GPS-Uhren: Modelle mit GPS-Funktion

  • GPS-Modelle
  • Alle Filter aufheben

Immer häufiger setzen die Hersteller von Sportuhren auf GPS-Module, die alternativ zu Sensoren die zurückgelegte Distanz sowie die Geschwindigkeit ermitteln. Wer bereits eine Sportuhr besitzt, kann sie in einigen Fällen als Zubehör erstehen. Mehr Komfort bieten jedoch Sportuhren mit einem integrierten GPS-Modul.

Die GPS-Technologie darf mittlerweile als ausgereift gelten, weswegen GPS-Sportuhren in der Regel sehr genau Distanzangaben liefern und unterwegs kaum noch den Kontakt zu den Satelliten verlieren. Allerdings vertrauen Sportler, die auf ein lückenloses Trainingsprotokoll angewiesen sind, oftmals immer noch lieber auf die gegen Ausfälle gewappneten Sportuhren mit Sensoren.

Dafür haben GPS-Sportuhren, da sie unabhängig von einem (Lauf-, Bewegungs-) Sensor sind, ein wesentlich breiteres Einsatzfeld als herkömmliche Sportuhren. So können sie nicht nur zum Laufen, Radfahren oder Wandern, sondern etwa auch beim Skifahren, beim Kanu- und Wassersport oder zum Inline-Skaten benutzt werden – Sportarten also, in denen Sensoren nicht dazu in der Lage sind, die jeweils typische Bewegung aufzuzeichnen.

Ferner lassen sich die GPS-Positionsdaten anschließend auf den PC exportieren und mittels digitaler Karten wie zum Beispiel Google Earth grafisch visualisieren. Zusammen mit den trainingsrelevanten Daten (Geschwindigkeit, Höhe usw.) ergibt dies ein exaktes Strecken- und Bewegungsprofil und erlaubt damit eine ausgefeilte Trainingsanalyse. Einige Herstellers bieten dafür eigens entweder ein Internetportal und / oder eine Trainingssoftware an. Viele Sportler schätzen es auch, Trainingsstrecken über Community-Seiten mit anderen Sportlern austauschen zu können.
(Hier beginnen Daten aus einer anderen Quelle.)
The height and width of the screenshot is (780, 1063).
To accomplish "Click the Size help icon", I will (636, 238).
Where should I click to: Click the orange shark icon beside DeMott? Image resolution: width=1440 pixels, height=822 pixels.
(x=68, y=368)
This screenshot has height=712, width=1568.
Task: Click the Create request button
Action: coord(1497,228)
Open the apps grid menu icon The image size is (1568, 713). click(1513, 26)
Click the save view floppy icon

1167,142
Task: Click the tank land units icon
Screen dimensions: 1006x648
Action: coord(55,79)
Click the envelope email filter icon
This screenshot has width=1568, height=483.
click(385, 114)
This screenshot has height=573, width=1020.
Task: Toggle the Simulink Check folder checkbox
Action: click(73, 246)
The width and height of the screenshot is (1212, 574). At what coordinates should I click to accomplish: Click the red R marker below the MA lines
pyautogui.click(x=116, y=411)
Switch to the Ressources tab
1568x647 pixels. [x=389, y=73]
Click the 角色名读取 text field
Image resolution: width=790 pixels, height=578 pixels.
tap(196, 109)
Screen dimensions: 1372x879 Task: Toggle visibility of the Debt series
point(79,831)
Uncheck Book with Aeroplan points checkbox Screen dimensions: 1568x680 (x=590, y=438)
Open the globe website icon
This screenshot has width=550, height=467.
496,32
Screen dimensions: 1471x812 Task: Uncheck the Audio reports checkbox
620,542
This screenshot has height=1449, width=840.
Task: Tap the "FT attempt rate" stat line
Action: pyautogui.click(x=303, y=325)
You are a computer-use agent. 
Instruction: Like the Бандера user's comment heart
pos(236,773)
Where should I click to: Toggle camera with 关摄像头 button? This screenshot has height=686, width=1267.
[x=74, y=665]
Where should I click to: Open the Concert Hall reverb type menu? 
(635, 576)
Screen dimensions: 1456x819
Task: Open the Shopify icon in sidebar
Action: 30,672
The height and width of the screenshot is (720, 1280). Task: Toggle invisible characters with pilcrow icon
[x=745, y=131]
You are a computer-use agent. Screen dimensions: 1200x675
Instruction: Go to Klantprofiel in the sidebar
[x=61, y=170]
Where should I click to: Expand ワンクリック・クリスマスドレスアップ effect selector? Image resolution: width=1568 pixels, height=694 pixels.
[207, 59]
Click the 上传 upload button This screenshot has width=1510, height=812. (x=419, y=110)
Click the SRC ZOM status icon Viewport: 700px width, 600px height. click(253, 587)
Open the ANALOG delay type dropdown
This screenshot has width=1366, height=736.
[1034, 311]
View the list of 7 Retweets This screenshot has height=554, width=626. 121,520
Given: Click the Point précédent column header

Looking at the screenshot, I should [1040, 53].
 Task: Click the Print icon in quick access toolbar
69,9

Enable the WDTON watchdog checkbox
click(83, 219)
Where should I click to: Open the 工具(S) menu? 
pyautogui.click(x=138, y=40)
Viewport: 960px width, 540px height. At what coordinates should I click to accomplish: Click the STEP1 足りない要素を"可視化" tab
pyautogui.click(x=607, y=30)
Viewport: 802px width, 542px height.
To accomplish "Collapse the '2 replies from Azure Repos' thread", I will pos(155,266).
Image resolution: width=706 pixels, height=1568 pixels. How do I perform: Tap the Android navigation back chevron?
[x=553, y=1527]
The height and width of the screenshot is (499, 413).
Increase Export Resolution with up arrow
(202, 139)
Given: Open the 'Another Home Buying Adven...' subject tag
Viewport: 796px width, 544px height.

GPS-Sportuhren verfügen darüber hinaus häufig über rudimentäre Navigationsfunktionen. So lotsen sie etwa Sportler oder Wanderer in einem fremden Gelände zum Ausgangspunkt zurück (TrackBack) oder entlang einer vorher auf das Gerät aufgespielten Wegstrecke. Das Routing erfolgt dabei mittels einer einfachen Richtungsanzeige (zum Beispiel einen Kompasspfeil)und ohne Karten. Die GPS-Sportuhren liefern daher zwar eine grobe Orientierung, für eine komplexe Outdoor-Navigation und damit als vollwertiger Ersatz für ein Outdoor-Navi eignen sie sich allerdings nicht.

Wer zusätzlich zur Tracking-Funktion sowie zur Distanzmessungen eine GPS-Sportuhr gezielt zur Leistungssteigerung im Training benutzt möchte, sollte darauf achten, dass sie mit einem Brustgurt kombiniert werden kann, das heißt, wie eine Pulsuhr zur Herzfrequenzanalyse und der Erstellung von Belastungszonen in der Lage ist.

Nachteile

GPS-Sportuhren zeichnen innerhalb geschlossener Räumen wegen des fehlenden Satelliten-Kontakts keine trainingsrelevanten Daten auf. Wer also häufiger zum Beispiel in einer Halle trainiert, sollte darauf achten, dass die Sportuhr auch mit einem herkömmlichen Laufsensor gekoppelt werden kann. Für leistungsorientierte Radfahrern wiederum sollte die Sportuhr auch kompatibel mit einem Trittfrequenzsensoren sein.

Tests haben gezeigt, dass GPS-Uhren in puncto Distanzmessung mittlerweile sehr exakte Ergebnisse erzielen, jedoch ab und an Schwächen zeigen bei der Ermittlung der aktuellen Geschwindigkeit und daher für ein Intervalltraining nur eingeschränkt eingesetzt werden können. In diesem Fall ist eine Sportuhr mit Beschleunigungssensor in der Regel die bessere Wahl. Auch die Höhenmessung liefert nicht immer korrekte Ergebnisse. Auch hier gilt also: Wer speziell auf diese Funktion großen Wert legt, sollte eine Sportuhr mit einem barometrischen Höhenmesser einer GPS-Sportuhr vorziehen.